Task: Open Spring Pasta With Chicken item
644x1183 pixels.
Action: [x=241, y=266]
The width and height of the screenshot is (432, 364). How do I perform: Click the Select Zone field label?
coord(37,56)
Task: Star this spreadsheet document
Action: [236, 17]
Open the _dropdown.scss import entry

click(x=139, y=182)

...

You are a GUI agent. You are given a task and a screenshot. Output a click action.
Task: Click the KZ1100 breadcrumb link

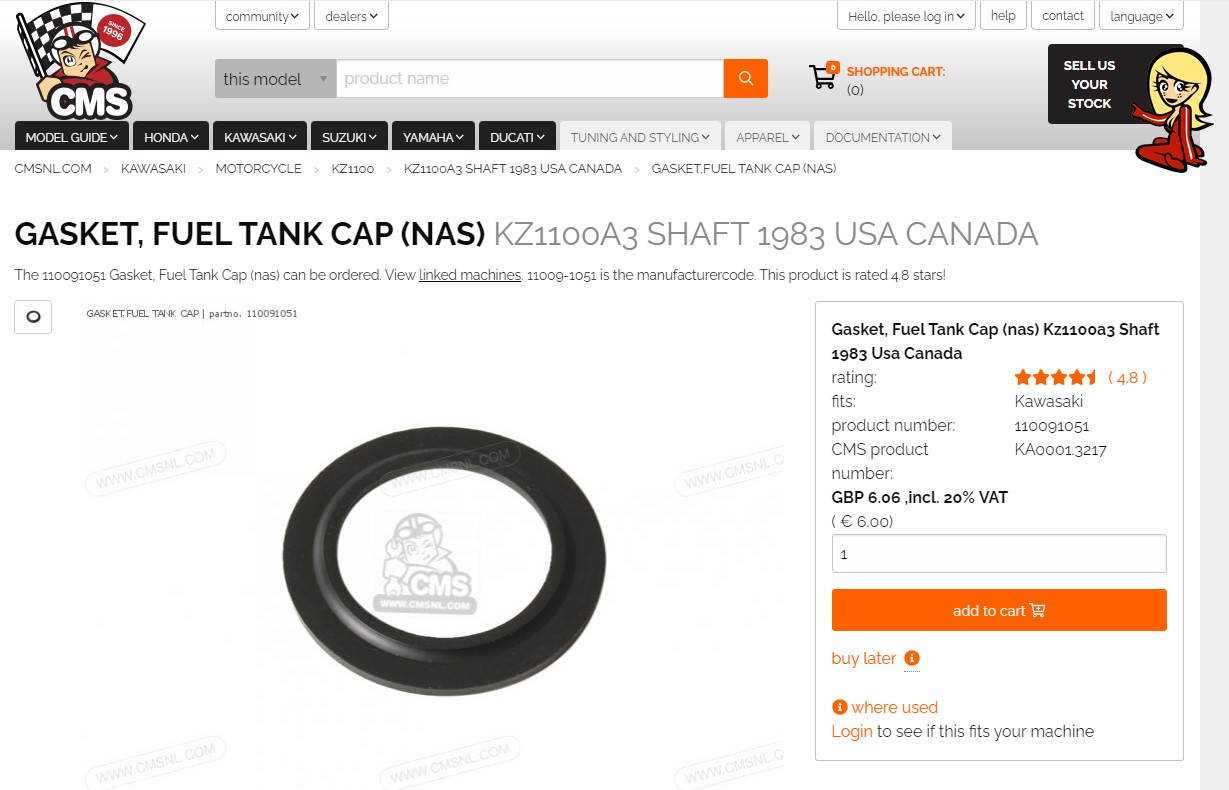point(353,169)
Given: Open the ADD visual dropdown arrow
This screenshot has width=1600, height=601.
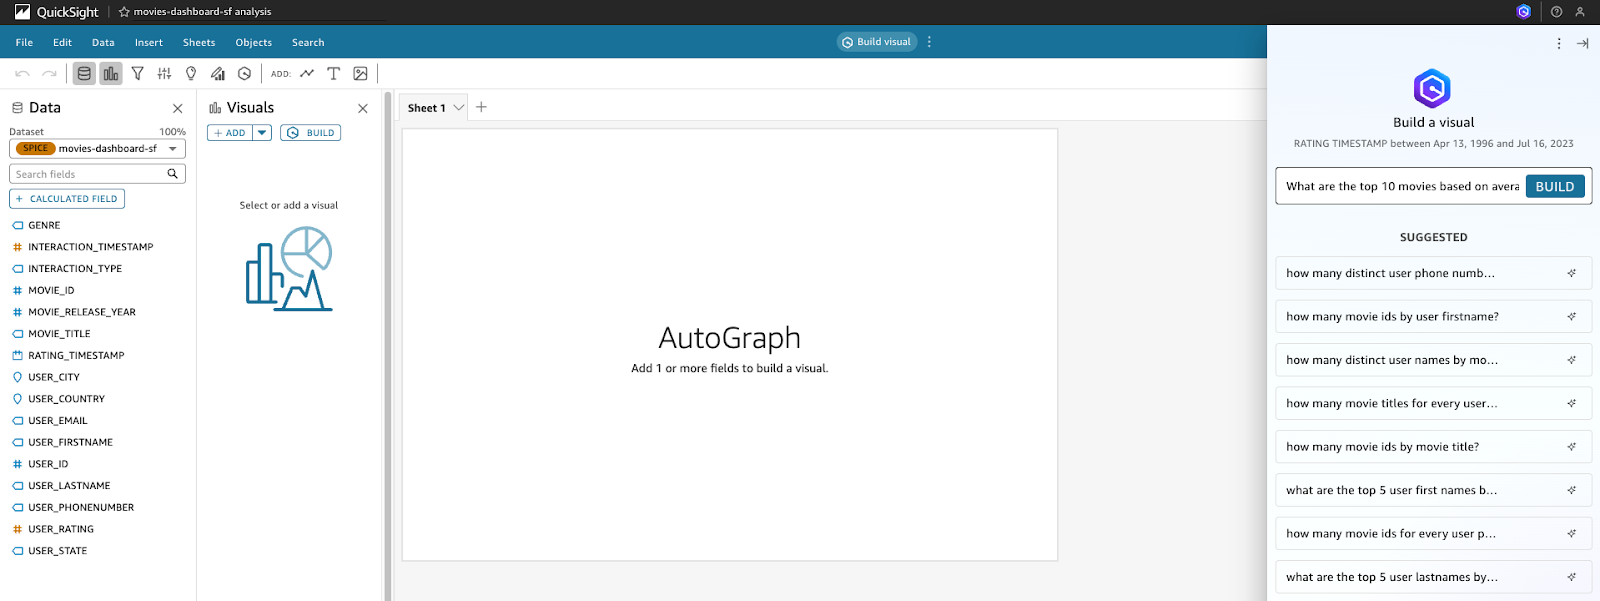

---

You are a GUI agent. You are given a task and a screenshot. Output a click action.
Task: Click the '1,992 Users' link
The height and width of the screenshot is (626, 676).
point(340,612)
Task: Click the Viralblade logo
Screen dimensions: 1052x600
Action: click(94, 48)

### What the task requires
The answer is the lines above from the one with "Task: Click the KZ1100 breadcrumb link" to the one with "This screenshot has width=1600, height=601.", set down exactly, with no pictures.

### Final answer
Task: Click the KZ1100 breadcrumb link

point(353,169)
Given: Open the ADD visual dropdown arrow
This screenshot has width=1600, height=601.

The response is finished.